On 8 June 2022, the 4EU+ Alliances hosted the 4EU+ On-line Conference on Educational and Research infrastructure collaboration in European University Alliances.
Conference co-chairs Sabine Bottin-Rousseau (4EU+, Sorbonne University) and Bo Jellesmark Thorsen (4EU+, University of Copenhagen) summarize key takeaways and questions for continued debate:
Universities and Alliances have many of the same challenges and use cases, but don’t have to use the same systems to collaborate.
Collaboration between Alliances to ensure interoperability of systems would be key to achieving interconnectedness.
The integration of new innovative technological pedagogical tools with the use of emerging technologies such as AI in LMSs and the development of quality assessment tools are also underway.
Challenges of creating common infrastructure goes beyond IT systems. The current regulatory barriers also need to be addressed.
Alliances were able to identify a common and strong ambition and will to work with open solutions and standards, and to keep better control over the data.
With all these developments in the different alliances, we are at a critical point where we have to cooperate.
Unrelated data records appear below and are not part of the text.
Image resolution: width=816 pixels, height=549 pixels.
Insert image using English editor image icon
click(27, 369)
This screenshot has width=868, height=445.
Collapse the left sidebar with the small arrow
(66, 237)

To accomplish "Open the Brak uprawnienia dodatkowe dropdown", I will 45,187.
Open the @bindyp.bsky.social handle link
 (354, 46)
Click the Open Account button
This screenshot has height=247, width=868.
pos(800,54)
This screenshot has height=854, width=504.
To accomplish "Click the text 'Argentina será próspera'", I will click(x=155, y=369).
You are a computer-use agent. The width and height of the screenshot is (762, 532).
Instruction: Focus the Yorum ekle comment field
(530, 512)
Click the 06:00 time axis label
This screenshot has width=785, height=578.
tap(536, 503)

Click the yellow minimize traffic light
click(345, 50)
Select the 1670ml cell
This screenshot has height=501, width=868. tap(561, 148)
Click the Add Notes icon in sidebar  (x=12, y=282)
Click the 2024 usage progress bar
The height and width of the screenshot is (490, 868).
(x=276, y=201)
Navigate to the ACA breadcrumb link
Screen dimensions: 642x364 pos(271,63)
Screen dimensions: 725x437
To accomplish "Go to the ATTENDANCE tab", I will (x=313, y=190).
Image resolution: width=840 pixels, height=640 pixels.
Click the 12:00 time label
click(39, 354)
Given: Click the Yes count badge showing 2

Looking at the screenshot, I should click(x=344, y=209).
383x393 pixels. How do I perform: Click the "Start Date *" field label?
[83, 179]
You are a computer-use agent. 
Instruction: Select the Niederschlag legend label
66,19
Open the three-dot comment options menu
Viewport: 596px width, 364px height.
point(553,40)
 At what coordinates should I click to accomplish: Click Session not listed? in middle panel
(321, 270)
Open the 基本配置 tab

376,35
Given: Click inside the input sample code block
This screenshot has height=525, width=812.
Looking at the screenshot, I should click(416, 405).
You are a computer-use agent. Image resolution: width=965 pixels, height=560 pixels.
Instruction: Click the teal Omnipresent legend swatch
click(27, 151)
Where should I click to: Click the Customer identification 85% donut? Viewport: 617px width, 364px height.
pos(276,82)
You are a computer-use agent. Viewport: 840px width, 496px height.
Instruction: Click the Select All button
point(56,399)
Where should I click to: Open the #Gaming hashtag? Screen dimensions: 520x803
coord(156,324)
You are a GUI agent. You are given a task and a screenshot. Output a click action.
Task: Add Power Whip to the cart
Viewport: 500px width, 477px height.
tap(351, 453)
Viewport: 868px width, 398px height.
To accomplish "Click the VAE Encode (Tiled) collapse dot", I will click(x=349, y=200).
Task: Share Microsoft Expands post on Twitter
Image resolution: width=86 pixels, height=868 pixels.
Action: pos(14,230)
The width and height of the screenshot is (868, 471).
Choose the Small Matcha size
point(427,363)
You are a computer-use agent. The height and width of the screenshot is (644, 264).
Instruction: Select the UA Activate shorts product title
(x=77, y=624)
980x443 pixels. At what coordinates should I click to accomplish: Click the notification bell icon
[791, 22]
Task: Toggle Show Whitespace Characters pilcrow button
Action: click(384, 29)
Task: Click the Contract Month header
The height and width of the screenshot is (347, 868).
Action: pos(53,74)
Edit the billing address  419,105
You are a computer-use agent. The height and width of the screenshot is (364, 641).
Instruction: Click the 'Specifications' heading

Are we ready to go beyond sharing and start collaborating?
Legal issue regarding GDPR and safe data exchange during mobilities requires a strong agreement within the universities. Can we find a way to share our students' data within our alliances to facilitate all processes?
Will the next phase allow us to think about virtual academic development and the possibility of providing training tools for students and teachers to address the issue of digital transition and inclusiveness when offering blended and hybrid learning?
When addressing research infrastructure management, we stand on a firm fundament of past work in particular on large and very large – sometimes unique - infrastructures, where nations and universities collaborate across borders.
However, universities spend massive amounts of funds on smaller and medium infra-structures and in this seminar, different alliances presented different innovative approaches to enhancing the management and sharing of these to increase the value for the entire ERA.
The definition of research infrastructure should be inclusive: infrastructure is more than core facilities and technical tools. It’s also social sciences, humanities and interdisciplinary facilities.
We need to open infrastructure and give access to citizens and businesses so we can share knowledge in new collaborative ways.
As universities seek to engage actively with innovation efforts and the private sector, we need to ask ourselves if further innovations in how we manage and share research infrastructures will be called for?
We may also ask ourselves if we can design systems for sharing and managing infrastructure sufficiently transparent for them to actually further and ease the interaction between university research groups and private sector actors?
The fundamentals of Open Science will require us to develop better infrastructure for data storage, management and access, and we need to ask ourselves if we pay enough attention to these?